Could you write out every record below exactly, leaving the pictures out?

------ PROVIDED INFORMATION ------

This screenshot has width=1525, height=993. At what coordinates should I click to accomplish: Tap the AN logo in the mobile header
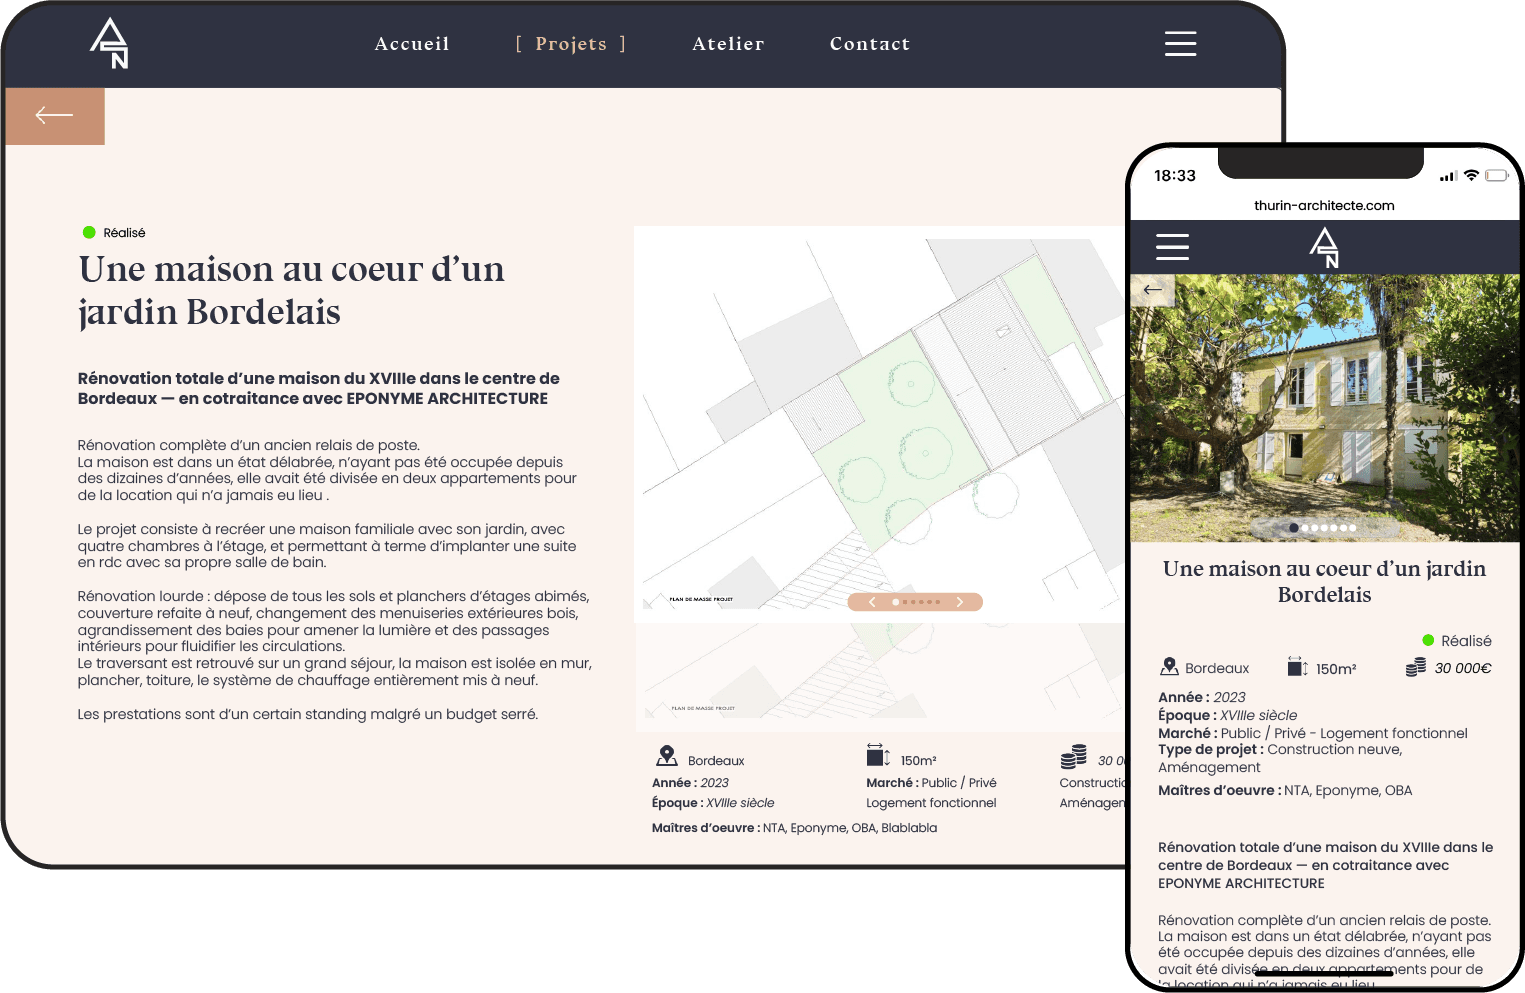pos(1323,247)
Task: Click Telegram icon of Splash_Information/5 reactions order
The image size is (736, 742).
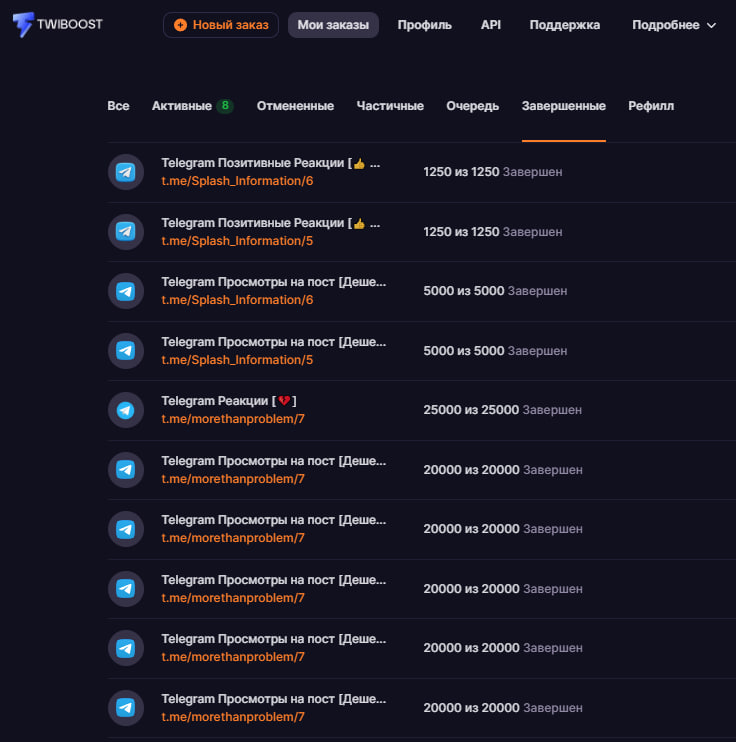Action: point(126,232)
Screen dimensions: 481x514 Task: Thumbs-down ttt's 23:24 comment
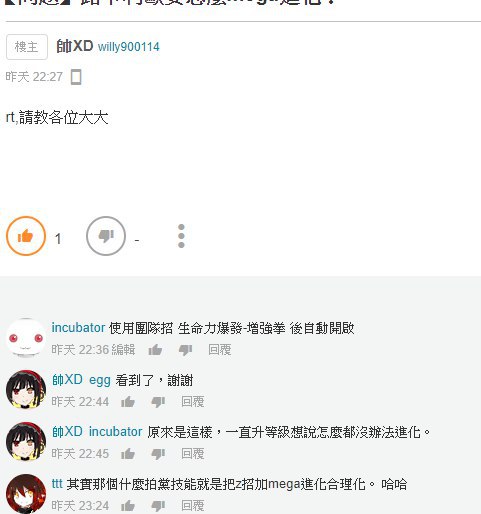coord(158,506)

------

● **OUTPUT FOR THIS EXERCISE**:
This screenshot has width=1525, height=993. At what coordinates should I click to accomplish: Tap the AN logo in the mobile header
pos(1323,247)
Task: Click Telegram icon of Splash_Information/5 reactions order
The image size is (736, 742).
Action: point(126,232)
Screen dimensions: 481x514 Task: Thumbs-down ttt's 23:24 comment
coord(158,506)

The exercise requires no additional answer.